■ Requirement ■
Print exactly the lines from the line with "Task: Switch to the bar chart type icon" to the last line of the data, please, both included.

### Information provided ###

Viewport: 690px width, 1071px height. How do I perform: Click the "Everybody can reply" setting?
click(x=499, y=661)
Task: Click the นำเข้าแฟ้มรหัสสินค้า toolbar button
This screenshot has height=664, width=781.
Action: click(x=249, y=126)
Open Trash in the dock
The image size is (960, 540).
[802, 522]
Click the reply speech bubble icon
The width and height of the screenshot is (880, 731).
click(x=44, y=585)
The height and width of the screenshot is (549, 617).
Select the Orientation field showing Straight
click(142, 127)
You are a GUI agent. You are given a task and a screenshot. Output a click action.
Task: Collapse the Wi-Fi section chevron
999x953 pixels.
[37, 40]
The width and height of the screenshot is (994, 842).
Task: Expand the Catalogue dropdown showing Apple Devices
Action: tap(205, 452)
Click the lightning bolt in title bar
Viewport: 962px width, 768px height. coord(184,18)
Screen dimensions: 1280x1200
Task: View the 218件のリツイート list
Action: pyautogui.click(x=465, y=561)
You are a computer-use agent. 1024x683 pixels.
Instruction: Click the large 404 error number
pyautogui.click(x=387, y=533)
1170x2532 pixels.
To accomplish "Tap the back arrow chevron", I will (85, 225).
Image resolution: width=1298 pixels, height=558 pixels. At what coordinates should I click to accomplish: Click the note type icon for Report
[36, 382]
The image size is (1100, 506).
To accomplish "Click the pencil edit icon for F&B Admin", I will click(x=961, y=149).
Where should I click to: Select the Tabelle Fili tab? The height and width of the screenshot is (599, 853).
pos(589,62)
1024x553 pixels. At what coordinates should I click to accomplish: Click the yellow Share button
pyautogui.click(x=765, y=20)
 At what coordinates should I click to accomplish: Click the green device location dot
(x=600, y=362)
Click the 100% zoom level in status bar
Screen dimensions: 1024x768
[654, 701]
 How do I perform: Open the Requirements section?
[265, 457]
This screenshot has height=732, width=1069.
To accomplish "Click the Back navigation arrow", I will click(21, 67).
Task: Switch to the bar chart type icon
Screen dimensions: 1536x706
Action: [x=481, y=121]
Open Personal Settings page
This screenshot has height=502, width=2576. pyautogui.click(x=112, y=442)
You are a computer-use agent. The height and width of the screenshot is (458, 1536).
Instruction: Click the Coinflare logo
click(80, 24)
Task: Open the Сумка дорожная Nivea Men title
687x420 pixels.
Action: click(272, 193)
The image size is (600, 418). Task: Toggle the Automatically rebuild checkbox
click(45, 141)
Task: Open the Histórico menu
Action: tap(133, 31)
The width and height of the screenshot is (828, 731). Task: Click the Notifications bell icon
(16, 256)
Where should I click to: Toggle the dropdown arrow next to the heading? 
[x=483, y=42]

###

■ Output for this exercise ■
Task: Switch to the bar chart type icon
Screen dimensions: 1536x706
Action: [x=481, y=121]
Open Personal Settings page
This screenshot has height=502, width=2576. pyautogui.click(x=112, y=442)
You are a computer-use agent. The height and width of the screenshot is (458, 1536).
Instruction: Click the Coinflare logo
click(80, 24)
Task: Open the Сумка дорожная Nivea Men title
687x420 pixels.
Action: click(272, 193)
The image size is (600, 418). Task: Toggle the Automatically rebuild checkbox
click(45, 141)
Task: Open the Histórico menu
Action: tap(133, 31)
The width and height of the screenshot is (828, 731). Task: Click the Notifications bell icon
(16, 256)
Where should I click to: Toggle the dropdown arrow next to the heading? 
[x=483, y=42]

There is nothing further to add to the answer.